TASK PROMPT ::
Beginning at the line that contains "Where should I click to: Click the Сумма", output each line exactly through the end of the records, and drop any pictures.

Collected data entries:
···

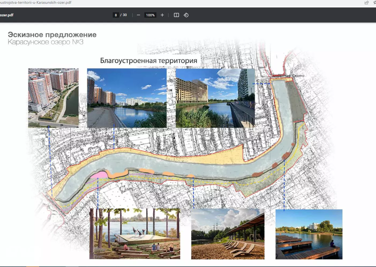
Task: Click the 100% zoom level box
Action: click(150, 15)
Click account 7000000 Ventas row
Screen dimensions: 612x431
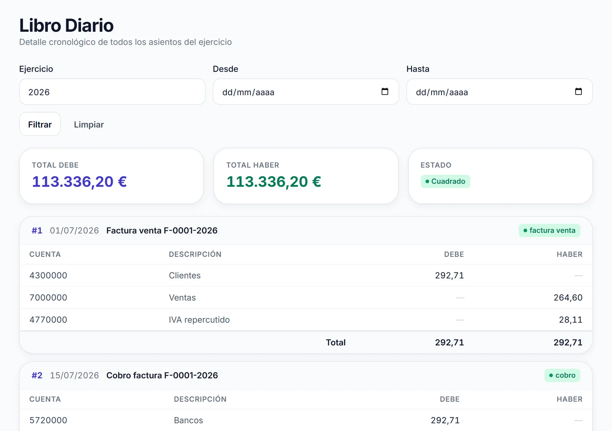coord(306,298)
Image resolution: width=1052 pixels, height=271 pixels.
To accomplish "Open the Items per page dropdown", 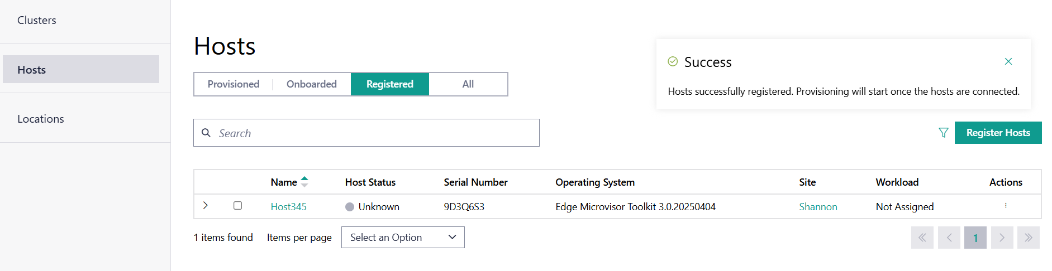I will [x=403, y=238].
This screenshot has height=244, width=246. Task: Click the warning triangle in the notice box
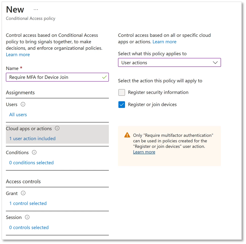pos(127,135)
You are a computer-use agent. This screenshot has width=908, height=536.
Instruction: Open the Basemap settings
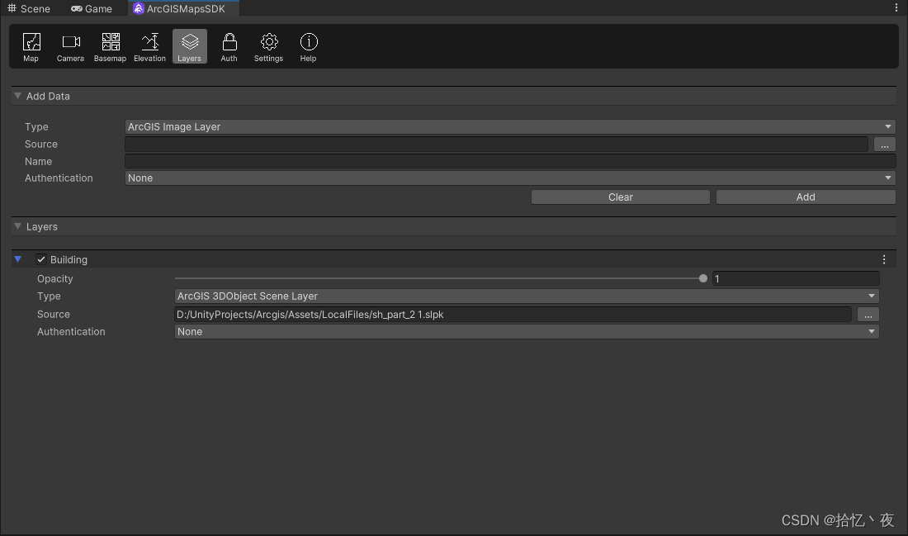[110, 46]
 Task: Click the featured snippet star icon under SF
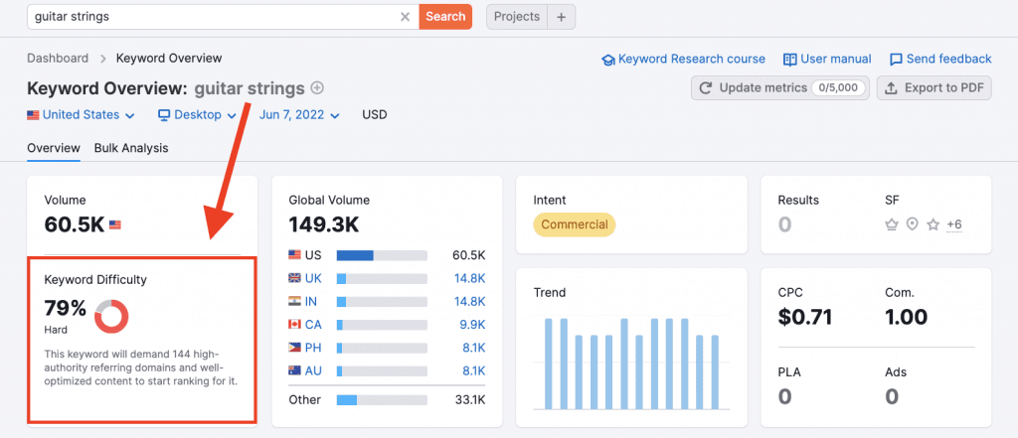pos(892,224)
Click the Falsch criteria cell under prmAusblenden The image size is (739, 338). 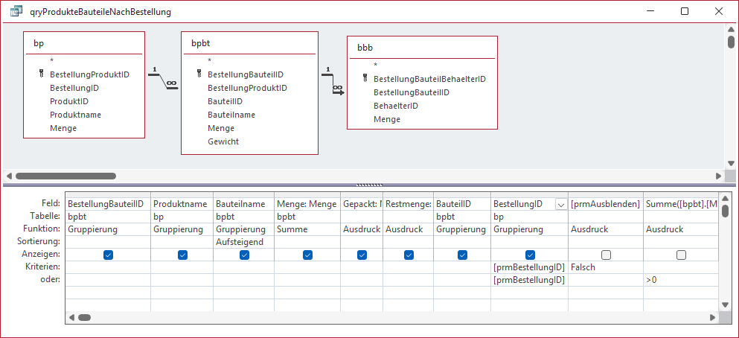(606, 267)
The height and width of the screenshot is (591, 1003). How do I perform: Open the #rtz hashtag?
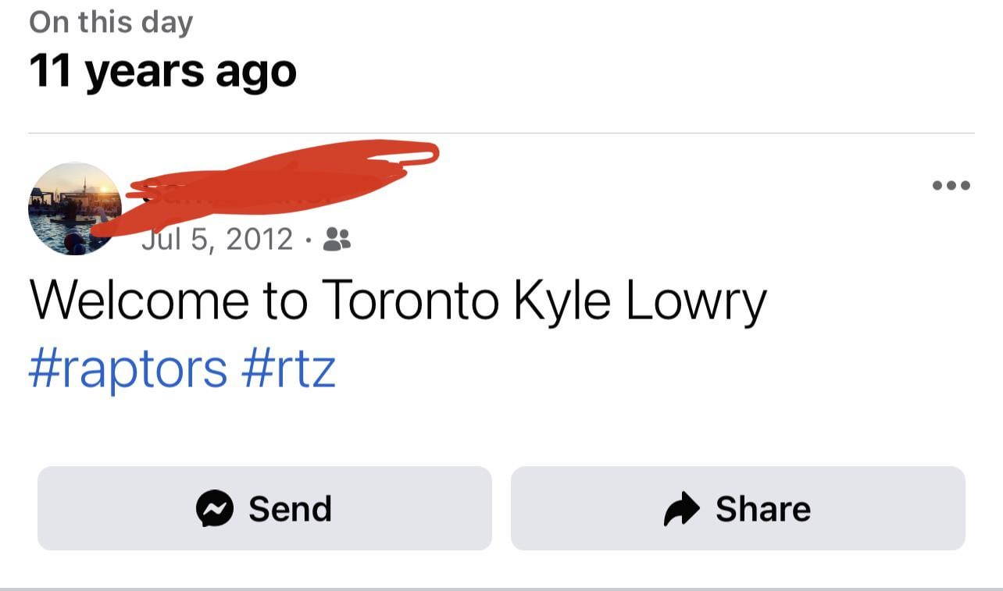coord(289,368)
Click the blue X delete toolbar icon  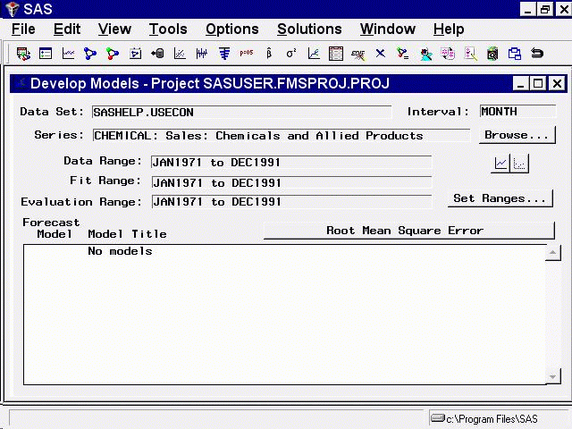(380, 54)
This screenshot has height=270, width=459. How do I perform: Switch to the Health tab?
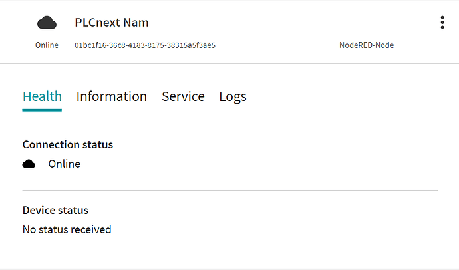(x=42, y=96)
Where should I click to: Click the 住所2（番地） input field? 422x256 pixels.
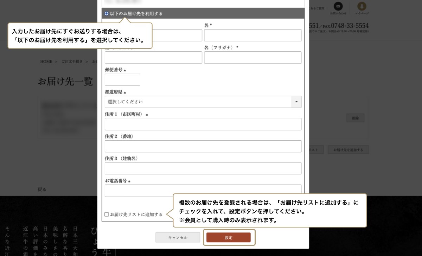pyautogui.click(x=203, y=146)
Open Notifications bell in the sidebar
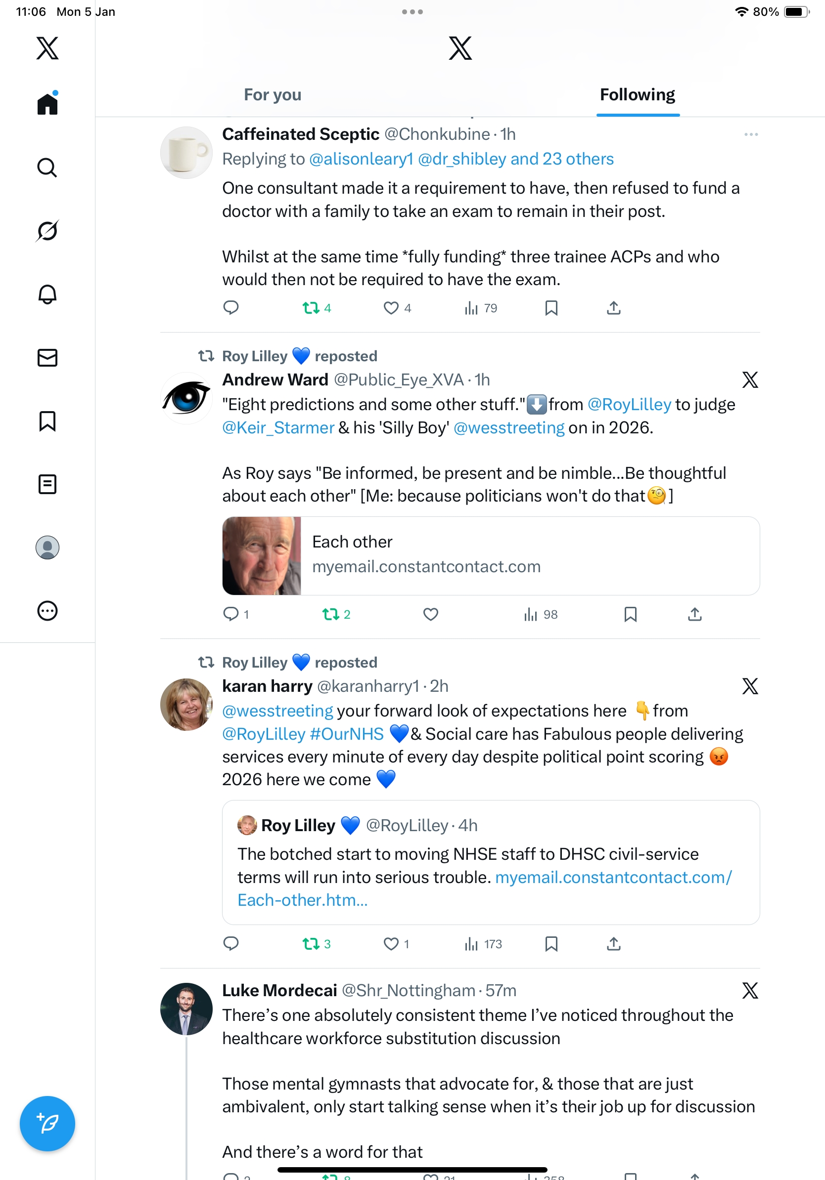 click(47, 294)

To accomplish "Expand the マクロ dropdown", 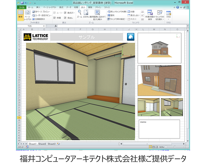I will (169, 15).
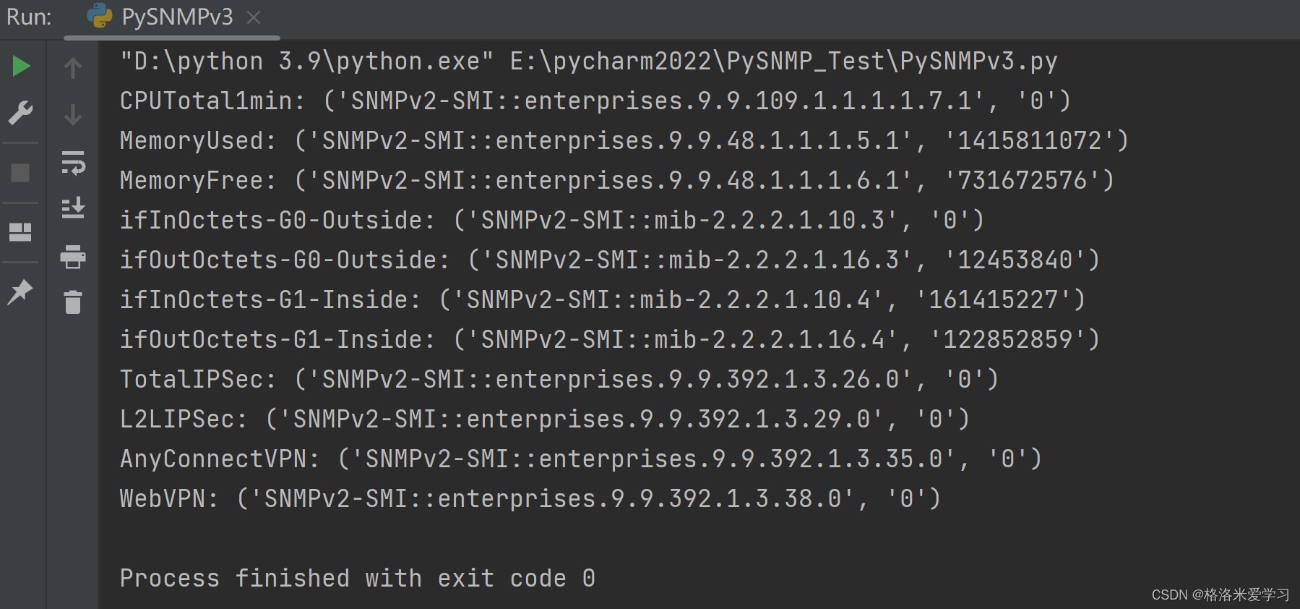Click the up arrow stack trace icon
The height and width of the screenshot is (609, 1300).
pos(73,68)
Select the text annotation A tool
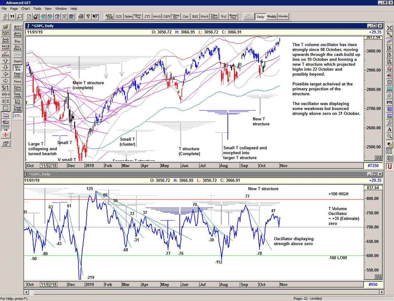 (x=389, y=129)
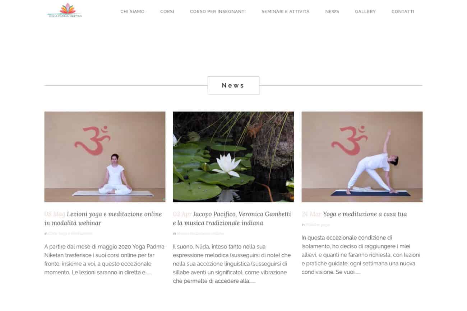Open the white water lily photo

(233, 157)
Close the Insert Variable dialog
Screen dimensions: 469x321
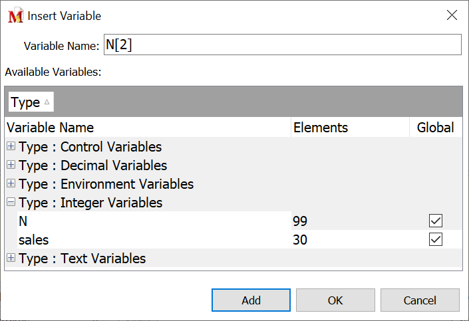point(452,15)
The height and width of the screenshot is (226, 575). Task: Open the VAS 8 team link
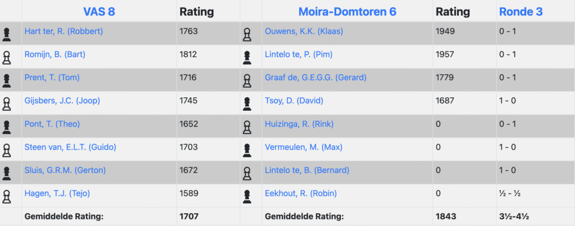99,11
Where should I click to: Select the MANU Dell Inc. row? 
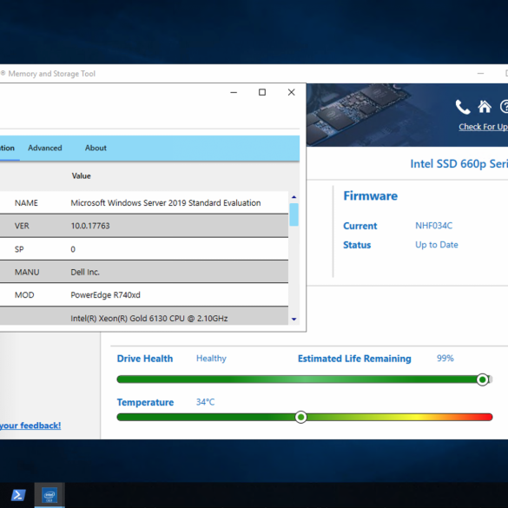(144, 272)
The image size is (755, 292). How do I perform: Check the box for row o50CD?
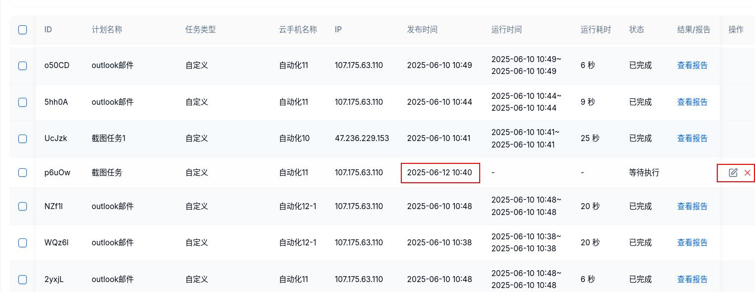[x=23, y=66]

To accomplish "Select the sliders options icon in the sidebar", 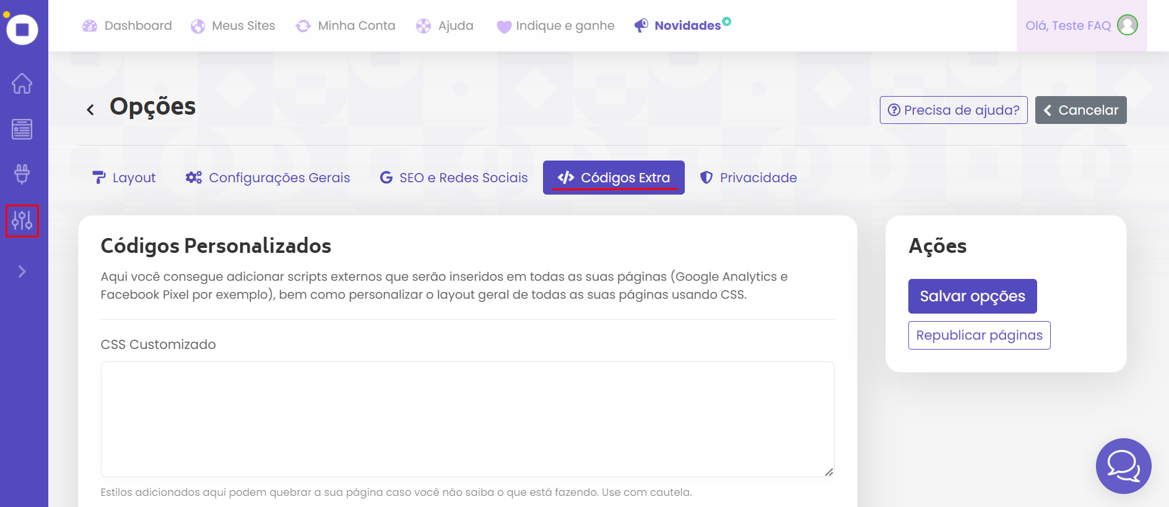I will 22,221.
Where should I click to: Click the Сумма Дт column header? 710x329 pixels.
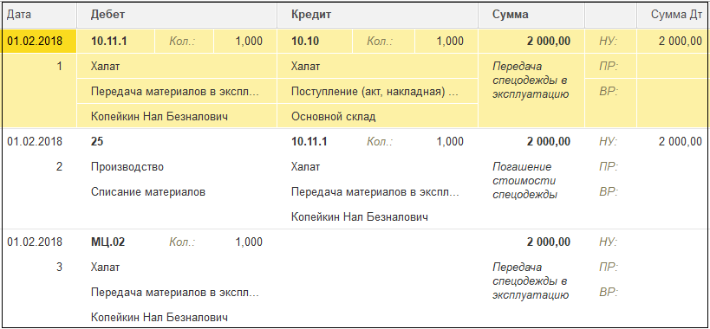click(x=673, y=15)
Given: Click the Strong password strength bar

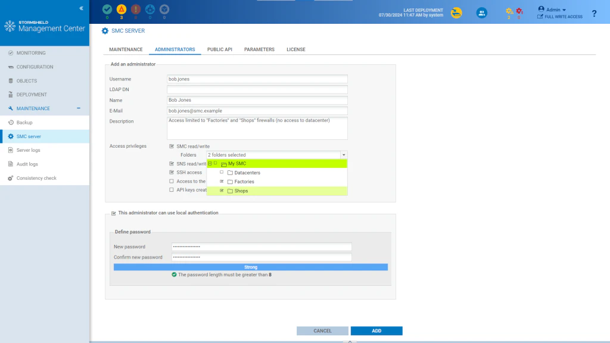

···

RESULT OF THIS TASK ::
Where should I click to: Click the Сумма Дт column header? 710x329 pixels.
click(x=673, y=15)
Given: Click the Strong password strength bar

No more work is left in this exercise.